### [Study material]
----

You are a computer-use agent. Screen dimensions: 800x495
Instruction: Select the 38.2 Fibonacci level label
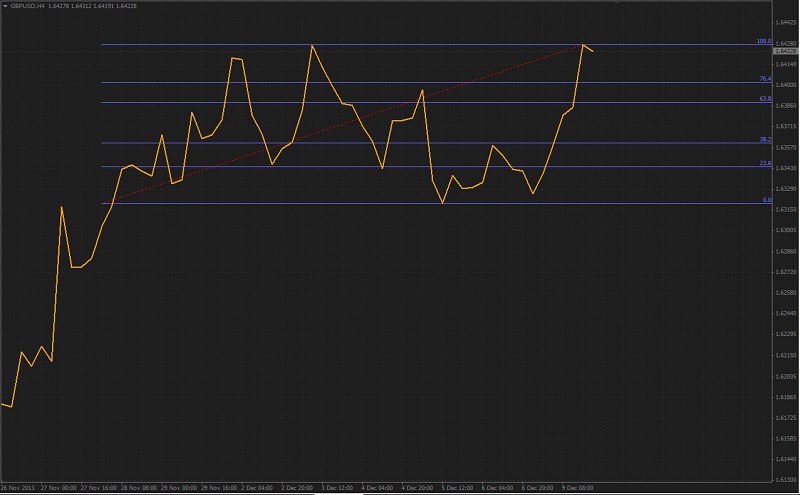tap(765, 139)
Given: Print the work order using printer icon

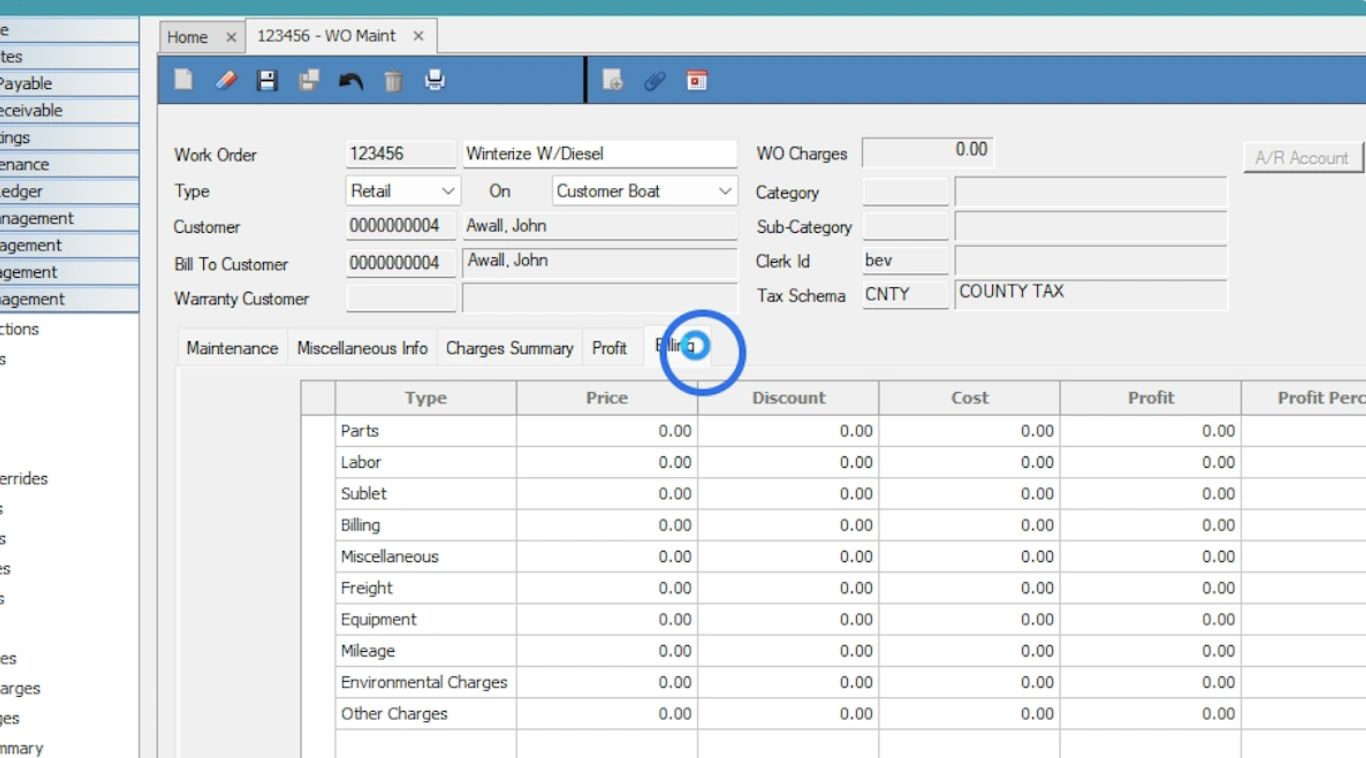Looking at the screenshot, I should pyautogui.click(x=435, y=80).
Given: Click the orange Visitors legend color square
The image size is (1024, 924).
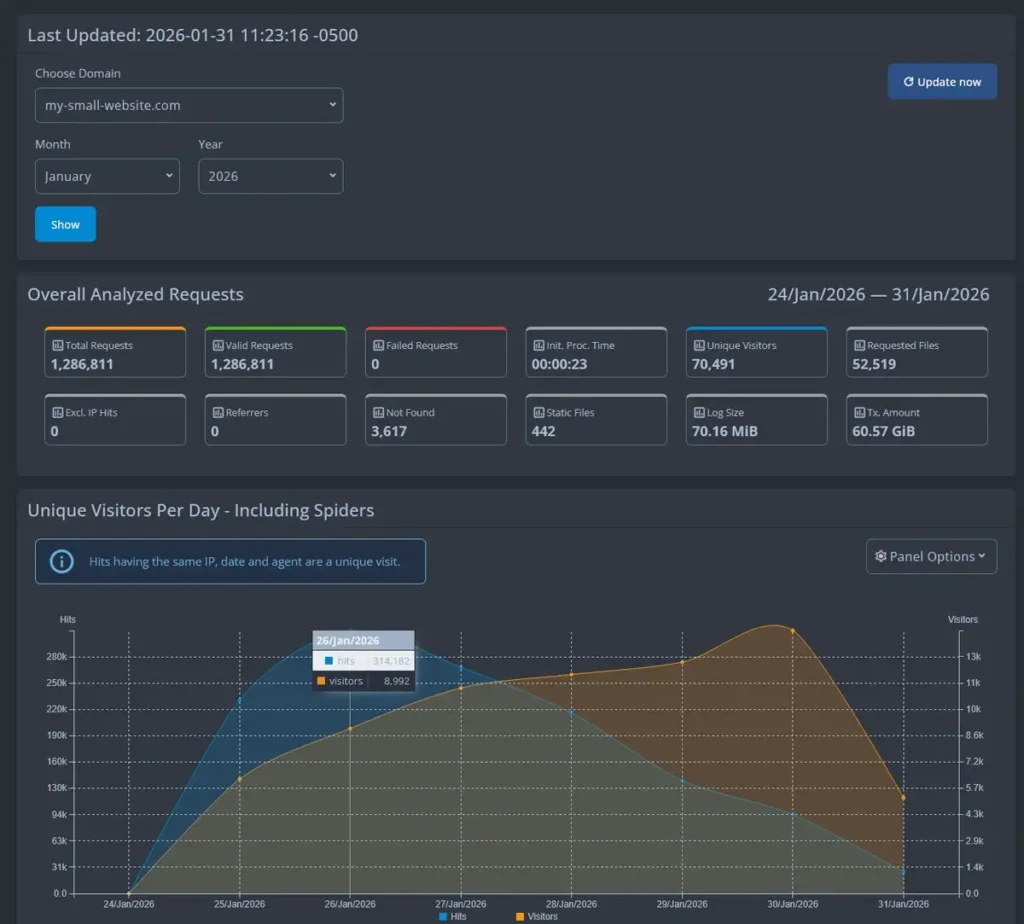Looking at the screenshot, I should pos(520,915).
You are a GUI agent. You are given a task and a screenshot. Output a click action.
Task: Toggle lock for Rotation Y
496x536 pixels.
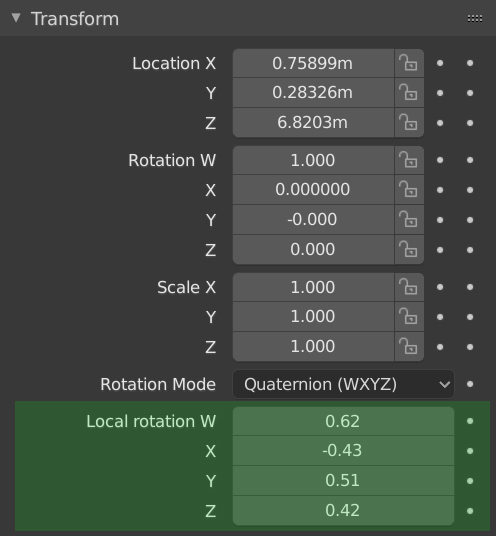(x=409, y=219)
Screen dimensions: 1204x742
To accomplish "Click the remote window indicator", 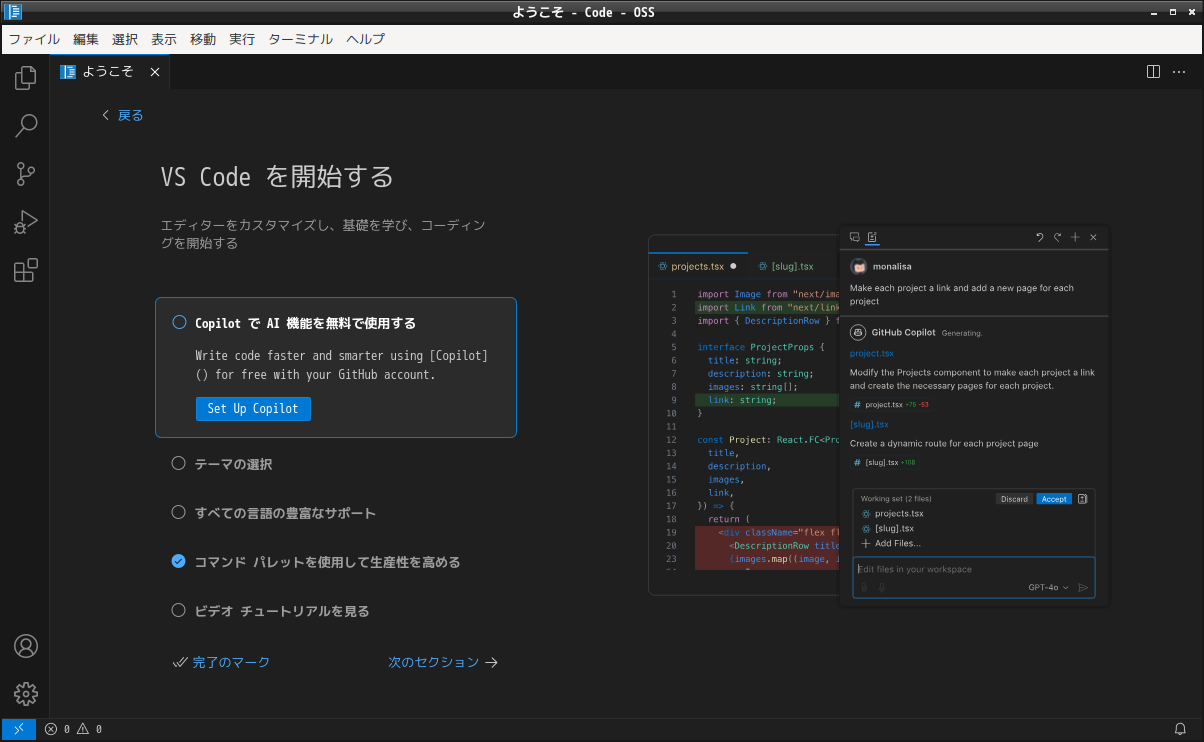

----

### [Problem description]
The listing above needs to be output again exactly. Don't include the pictures.

### [Response area]
You are a computer-use agent. Screen dimensions: 800x495
Instruction: Select the 38.2 Fibonacci level label
tap(765, 139)
Given: Print the work order using printer icon

Looking at the screenshot, I should pyautogui.click(x=435, y=80).
Given: Click the orange Visitors legend color square
The image size is (1024, 924).
Looking at the screenshot, I should pos(520,915).
You are a GUI agent. You are given a task and a screenshot. Output a click action.
Task: Toggle lock for Rotation Y
496x536 pixels.
(x=409, y=219)
Screen dimensions: 1204x742
To accomplish "Click the remote window indicator", 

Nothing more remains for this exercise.